P. Y llegaron estas cuatro novelas.

R. No sabía que serían cuatro. Empecé con Elegía. Quería contar la vida de un hombre a partir de sus enfermedades. Me divirtió especialmente imaginar ese discurso acusatorio y furioso de la mujer contra el adúltero. Fue divertido asumir ese papel, porque no he tenido muchas oportunidades.

P. Después vino

Indignación.

R. Quise escribir sobre lo que era ir a una universidad en el tiempo en que yo fui, a principios de los cincuenta. Esos campus convencionales eran sofocantes y detrás de esa asfixia estaba la maldita guerra y la represión sexual. Todo era tan reprimido que ni siquiera sabíamos lo reprimidos que estábamos.

P. Le ha dedicado bastante atención a la explosión de aquello.

R. Si el bang de 1963, 1964, 1965… Yo estaba en la treintena y ver aquello fue vertiginoso, daba mareo. Fue increíble.

P. ¿Ha habido una regresión desde entonces?

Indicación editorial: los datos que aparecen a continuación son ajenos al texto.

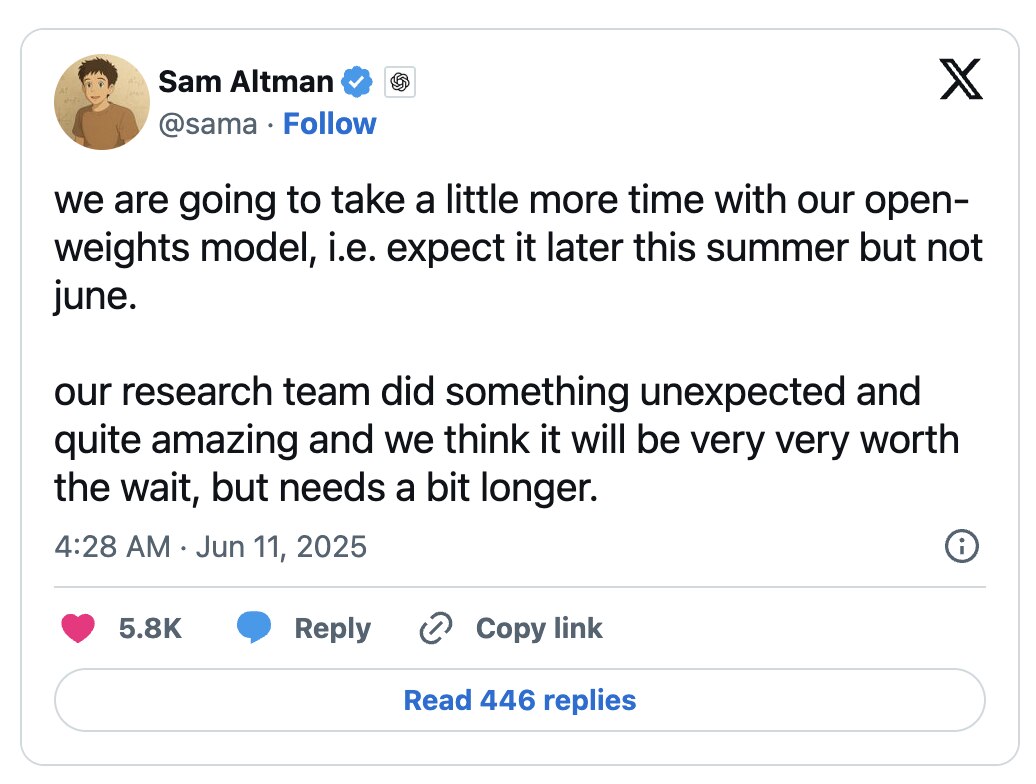1036x784 pixels.
Task: Click the Jun 11, 2025 date
Action: [x=281, y=547]
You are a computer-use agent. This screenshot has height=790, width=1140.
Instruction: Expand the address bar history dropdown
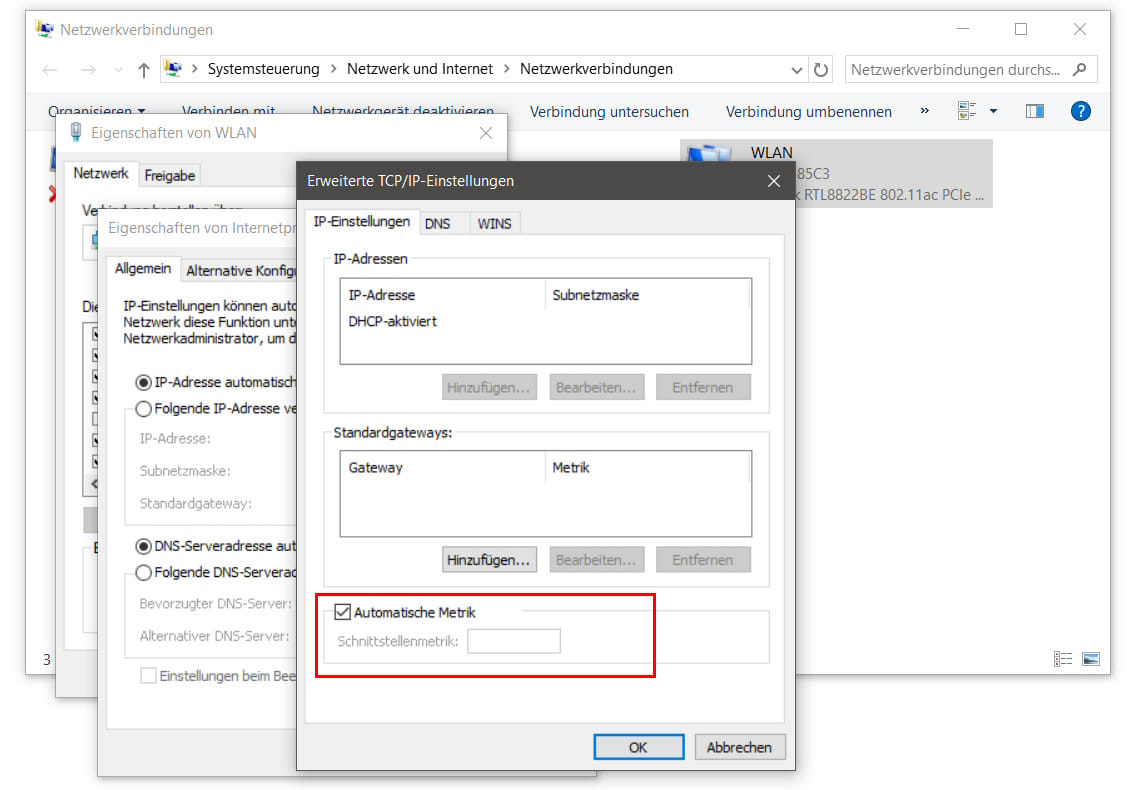[x=796, y=69]
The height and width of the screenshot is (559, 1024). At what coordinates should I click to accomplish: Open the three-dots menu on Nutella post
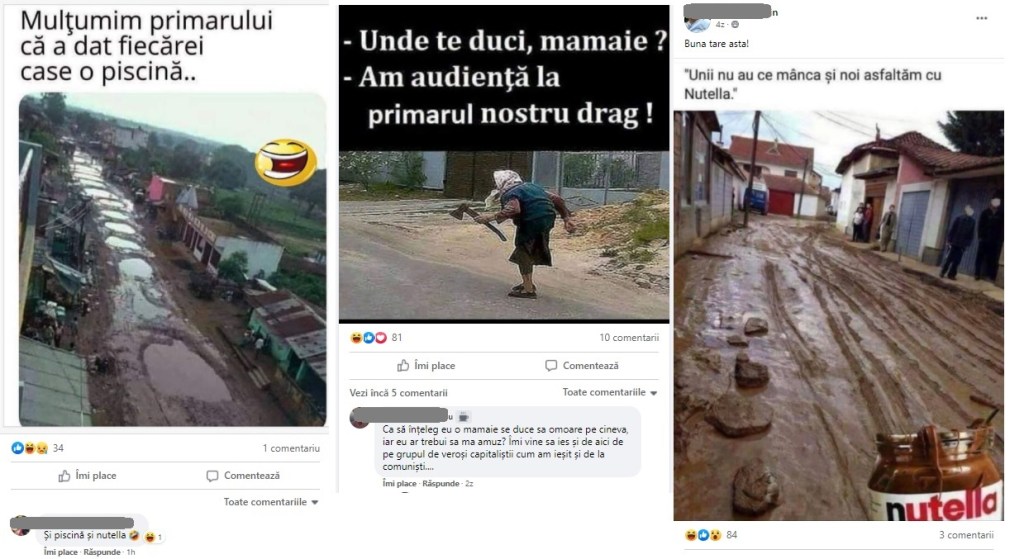click(x=982, y=18)
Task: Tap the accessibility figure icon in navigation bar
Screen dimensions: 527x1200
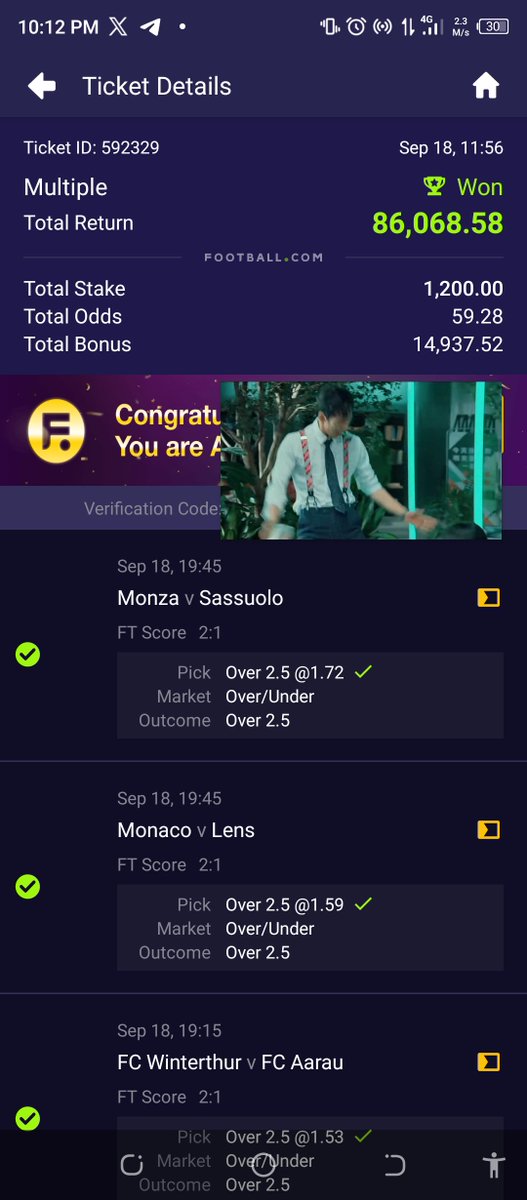Action: (x=493, y=1165)
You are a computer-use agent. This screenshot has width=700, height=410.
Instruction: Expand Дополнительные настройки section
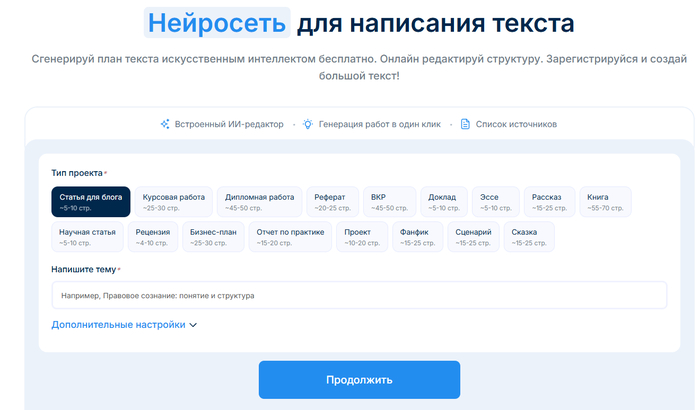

R. No. Lo que pasó en los años sesenta fue tímido y templado si lo comparamos con cómo viven ahora los jóvenes. Aquello fue la primera salida de la cárcel sexual y fue emocionante.

P. El nuevo libro transcurre durante un verano muy caluroso en Newark, como

Adiós Colombus su primera historia publicada.

R. Aquello lo escribió un chico que no había oído hablar de la muerte. El escritor deNémesis sí ha oído de ella.

P. El doctor, uno de los personajes, advierte al protagonista de lo que debilita un sentido erróneo de responsabilidad.

R. Bucky se siente responsable de cosas que no le corresponden. Y este sentimiento de responsabilidad es insaciable.

P. ¿Asumir la responsabilidad es una forma de eludir el caos y el azar, de crear la ilusión de control del destino?

R. Exactamente, y la polio es un ejemplo perfecto: es caos y azar, aunque él se sienta responsable. La culpa da sentido a muchas cosas.